Jak poinformowano na firmowym blogu, nowym współprezesem został Arjun Sethi. Dołączy on do Dave’a Ripley’a, który prezesem giełdy był od 2023. Ripley, uprzednio dyrektor operacyjny Krakena, został następcą Jesse’a Powella, założyciela giełdy (obecnie pełniącego funkcję przewodniczącego jej rady nadzorczej).
Zmiany dotkną także innych pracowników. Przede wszystkim, będzie ich mniej. Kierownictwo giełdy zapowiedziało działania w celu uczynienia jej sprawniejszą oraz bardziej zdyscyplinowaną, co dość jasno implikuje zwolnienia. O czym nie poinformowano publicznie – przynajmniej nie explicité – to skala tychże zwolnień.
A wedle źródeł, mają one być znaczące. Kraken pozbędzie się bowiem 15% pracowników, czyli około 400 (z ~2600). W tym gronie znajdą się także dwaj członkowie zarządu. Chodzi tutaj o dyrektora operacyjnego, Gillesa BianRosę, oraz dyrektora techologicznego, Vishnu Patankara. Informacje te przekazać miały dwie osoby z wewnętrzną wiedzą dot. sytuacji w firmie.
Powodem tych „trudnych”, jak to określono, ruchów, jest zasadnicza metamorfoza struktury organizacyjnej firmy. Prócz zabiegów dot. optymalizacji zakresu działalności firmy ma to pozwolić na zasadniczą poprawę jej długofalowych perspektyw.
Kraken szuka nowych leży
Kierownictwo giełdy przyznało (w sposób zaskakująco szczery jak na standardy komunikacji korporacyjnej, gdzie wszystko zawsze określa się „pozytywnie” i z „optymizmem”), że jej obecny sposób działalności jest niewydolny.
Jak wskazano, Kraken wpadł w typową pułapkę organizacyjną, którą czyha na rozwijające się instytucje. Jej rozwojowi towarzyszył stały rozrost jej struktury oraz szczebli w organizacji. Spowodowało to, mówiąc pokrótce, biurokratyzację giełdy. I doprowadzić miało do sytuacji, w której osoby na stanowiskach kierowniczych miały być bardziej zainteresowane „trwaniem” niż „rozwojem” giełdy.

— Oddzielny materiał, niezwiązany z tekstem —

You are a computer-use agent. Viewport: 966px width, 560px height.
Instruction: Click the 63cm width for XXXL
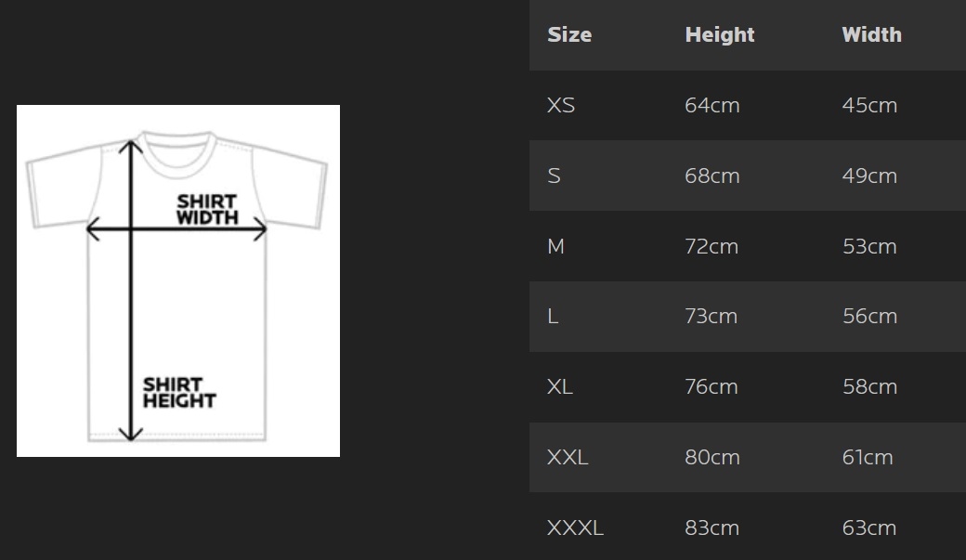point(869,528)
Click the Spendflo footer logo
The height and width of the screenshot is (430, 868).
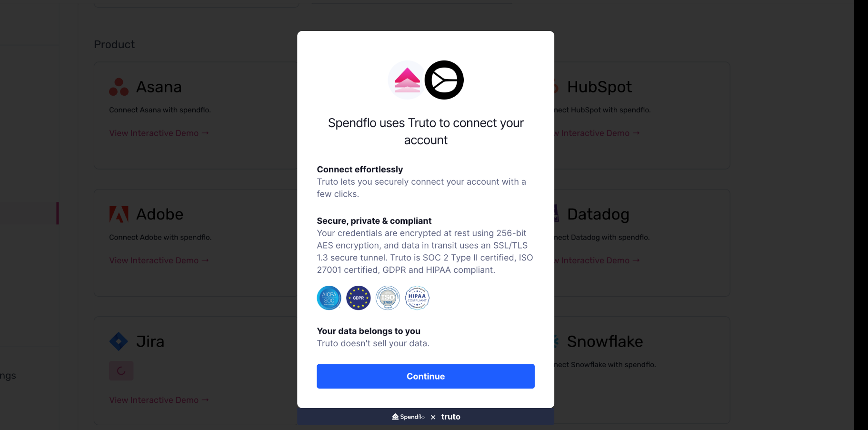pyautogui.click(x=408, y=417)
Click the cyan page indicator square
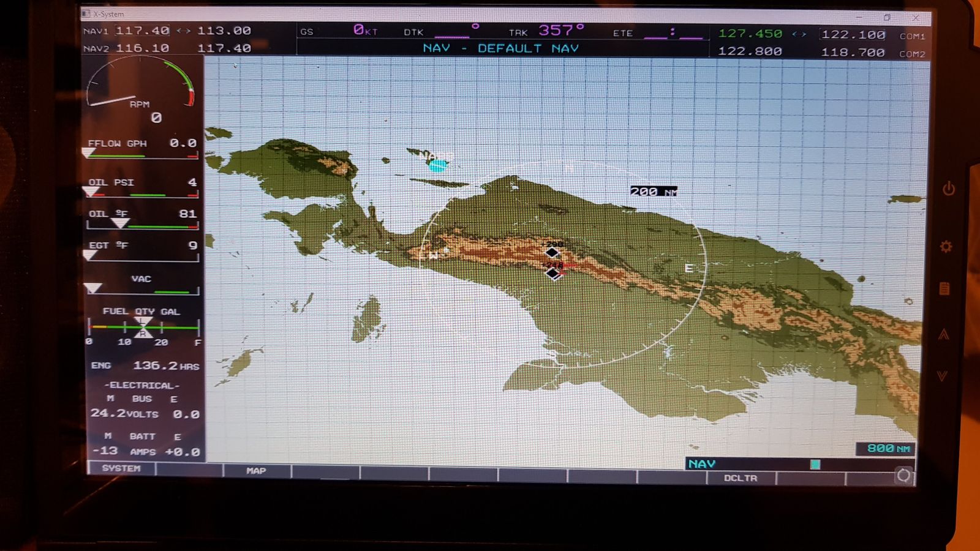 [815, 465]
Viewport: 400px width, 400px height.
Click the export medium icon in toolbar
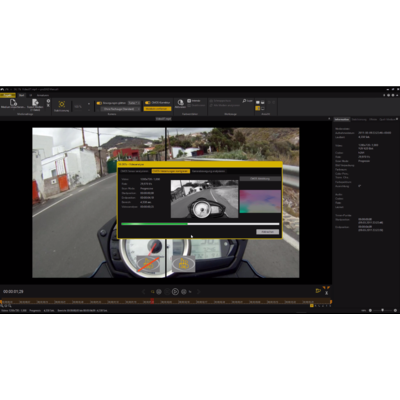35,102
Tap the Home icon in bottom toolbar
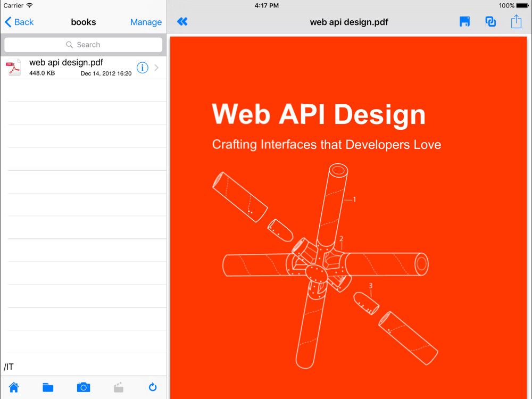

I to właśnie ma ulec zmianie. Liczba szczebli ulegnie zmniejszeniu, podobnie jak rozmiar zespołów. Kraken chce usprawnić wewnętrzny obieg informacji oraz przełamać bezwład organizacyjny. Poszczególne działy mają także być w większym stopniu odpowiedzialne za efekty swojej pracy. Ta kwestia dotąd rozpływała się w ogólnym braku sprawczości.

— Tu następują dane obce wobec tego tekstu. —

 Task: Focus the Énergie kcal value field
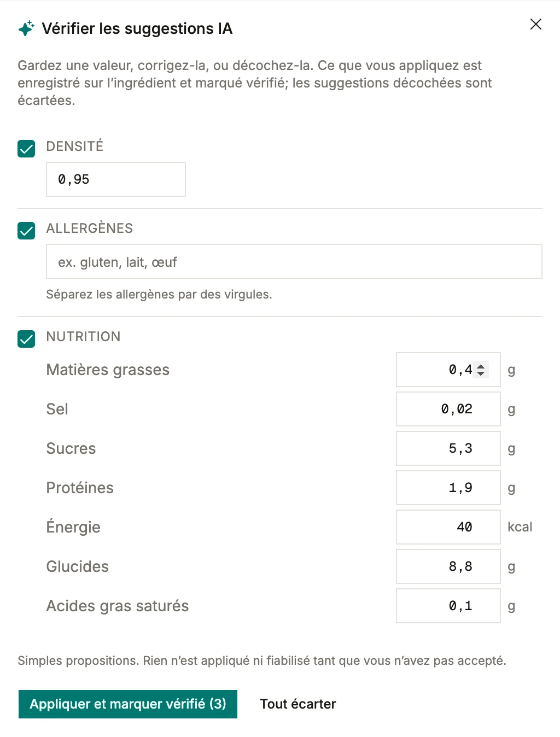point(448,527)
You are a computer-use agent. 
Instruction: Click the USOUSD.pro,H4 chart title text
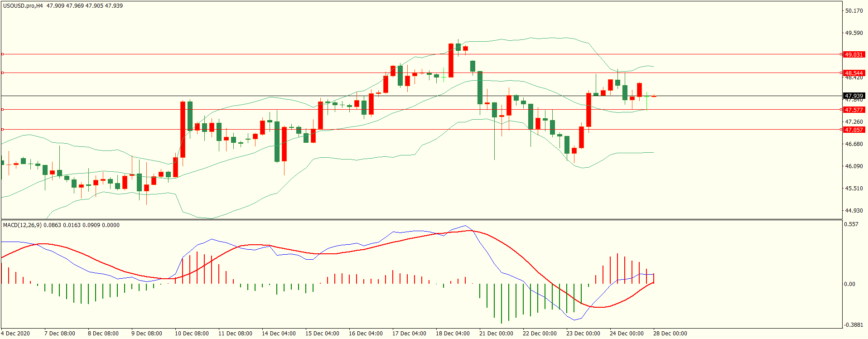pos(23,6)
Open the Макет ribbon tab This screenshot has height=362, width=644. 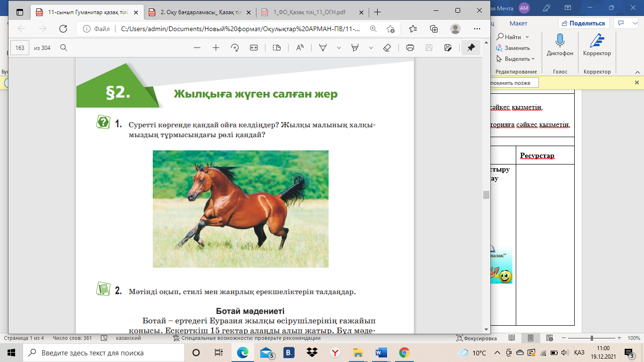coord(518,23)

Nie jest to pierwsza rewolucja wewnętrzna na tej giełdzie. Poprzednia miała miejsce w 2022 roku, kiedy również przeprowadzono masowe (i jeszcze szersze) zwolnienia. Powodem wówczas były zarówno kwestie ekonomiczne (wstrząsy na rynku kryptowalut po upadku FXT) jak i inne. Do tych drugich należał konflikt Powella, deklarującego jednoznacznie libertariańskie stanowisko, z niektórymi lewicującymi pracownikami.